Unfortunately, most of the currently available fault detection methods in literature utilize a GLR chart designed specifically to detect only shifts in the mean. However, in practice an industrial process can experience a wide variety of fault types, i.e., shifts in the variance, and drifts. The GLR charts designed specifically for different scenarios, i.e., to detect shifts in the mean, and to detect shifts in the variance, have shown that they are capable of efficiently detecting the different classes of faults, and that they provide extremely low missed detection rates, and out-of-control average run length (ARL1) values even for small fault magnitudes [3,4].

Exponential Likelihood Ratio (ELR) charts were developed in order to enhance the performance of the GLR chart by incorporating exponential weights in order to obtain a more accurate estimate of the current state of the process [5]. Like the GLR charts, the ELR charts can also be designed to detect different classes of faults. However, the performance of the ELR charts are tied to the choice of its smoothing parameter, and therefore one objective of this work is to provide an algorithm to select the appropriate value of the smoothing parameter for monitoring purposes.

Other exponentially weighted GLR techniques exist [6]. Unfortunately a comparison and review of the performance of all likelihood-based monitoring techniques is unavailable in literature.

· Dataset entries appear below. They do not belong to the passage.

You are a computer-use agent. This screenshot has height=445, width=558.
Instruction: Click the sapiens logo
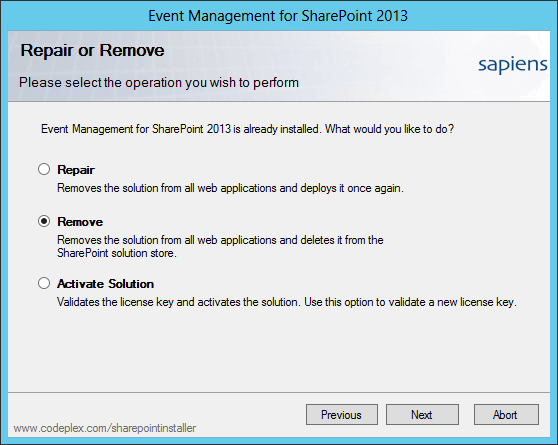point(512,65)
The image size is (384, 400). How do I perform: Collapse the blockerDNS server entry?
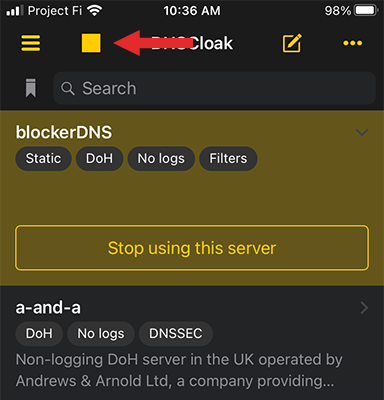(362, 132)
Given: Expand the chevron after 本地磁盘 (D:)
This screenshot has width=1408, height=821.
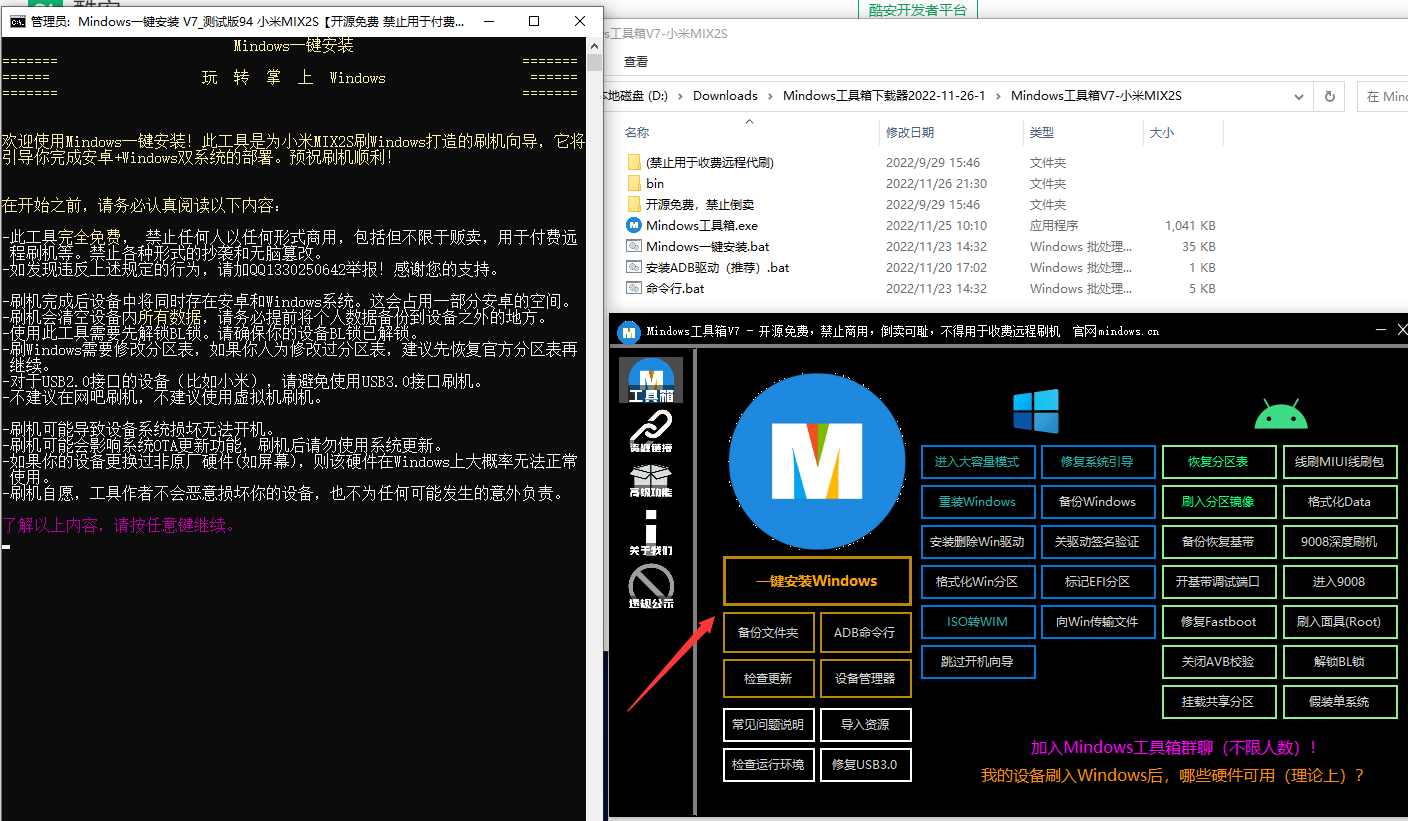Looking at the screenshot, I should coord(680,96).
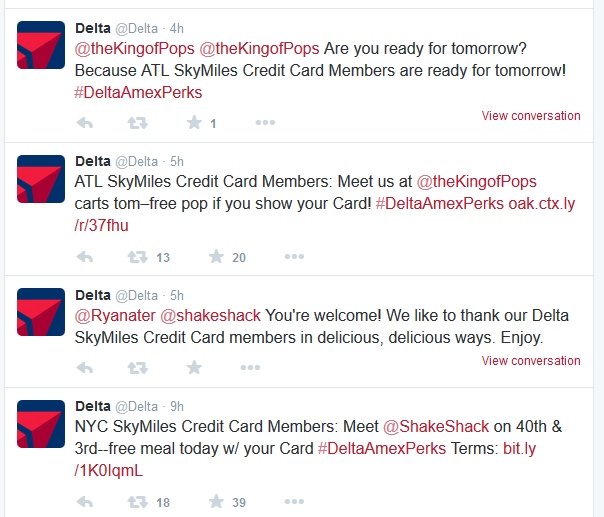The height and width of the screenshot is (517, 604).
Task: Open more options on the first tweet
Action: click(x=264, y=122)
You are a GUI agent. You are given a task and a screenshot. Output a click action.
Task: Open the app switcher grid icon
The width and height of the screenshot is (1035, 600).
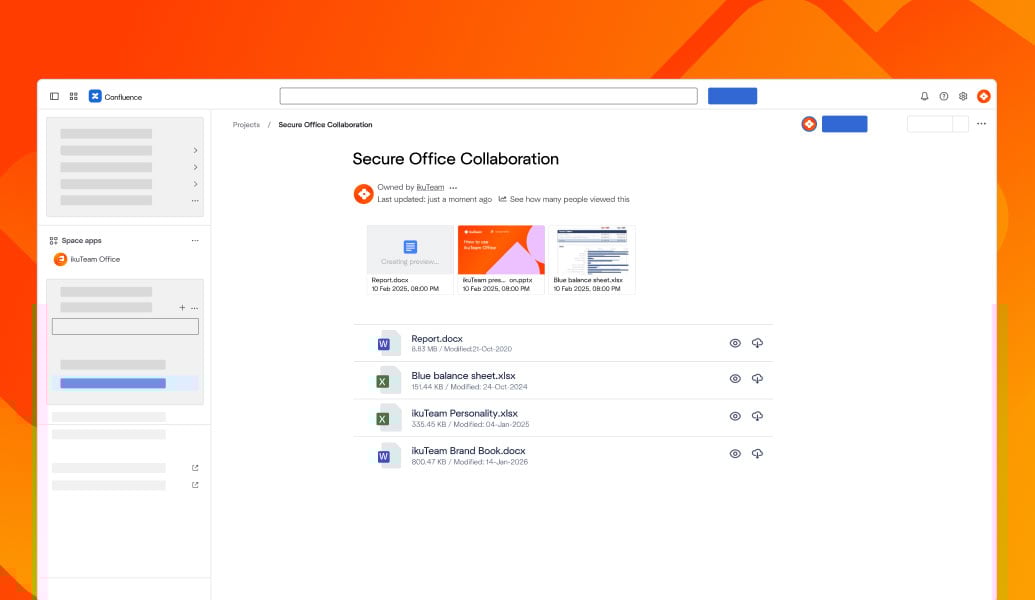coord(73,96)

Therefore, another objective of this work is to compare the performance of all likelihood-based monitoring techniques, in order to conclude which chart provides the best monitoring performance. Illustrative examples, such as the Tennessee Eastman Process will be utilized in order to evaluate the performances of the different techniques.

References

[1] M.R. Reynolds, J.Y. Lou, An Evaluation of a GLR Control Chart for Monitoring the Process Mean, J. Qual. Technol. 42 (2010) 287–310.

[2] D.C. Montgomery, G.C. Runger, Applied Statistics and Probability for Engineers, 5th ed., John Wiley & Sons, Inc., Hoboken, NJ, 2011.

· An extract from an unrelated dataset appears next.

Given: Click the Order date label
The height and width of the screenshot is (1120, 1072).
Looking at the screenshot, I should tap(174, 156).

[3] M.R. Reynolds Jr., J. Lou, A GLR control chart for monitoring the process variance, in: W.P. Lenz HJ., Schmid W. (Ed.), Front. Stat. Qual. Control 10, 2012: pp. 3–17. doi:https://doi.org/10.1007/978-3-7908-2846-7.

[4] M.R. Reynolds, J. Lou, J. Lee, S.A.I. Wang, The Design of GLR Control Charts for Monitoring the Process Mean and Variance, 45 (2013) 34–60.

[5] J. Zhang, C. Zou, Z. Wang, A control chart based on likelihood ratio test for monitoring process mean and variability, Qual. Reliab. Eng. Int. 26 (2010) 63–73. doi:10.1002/qre.1036.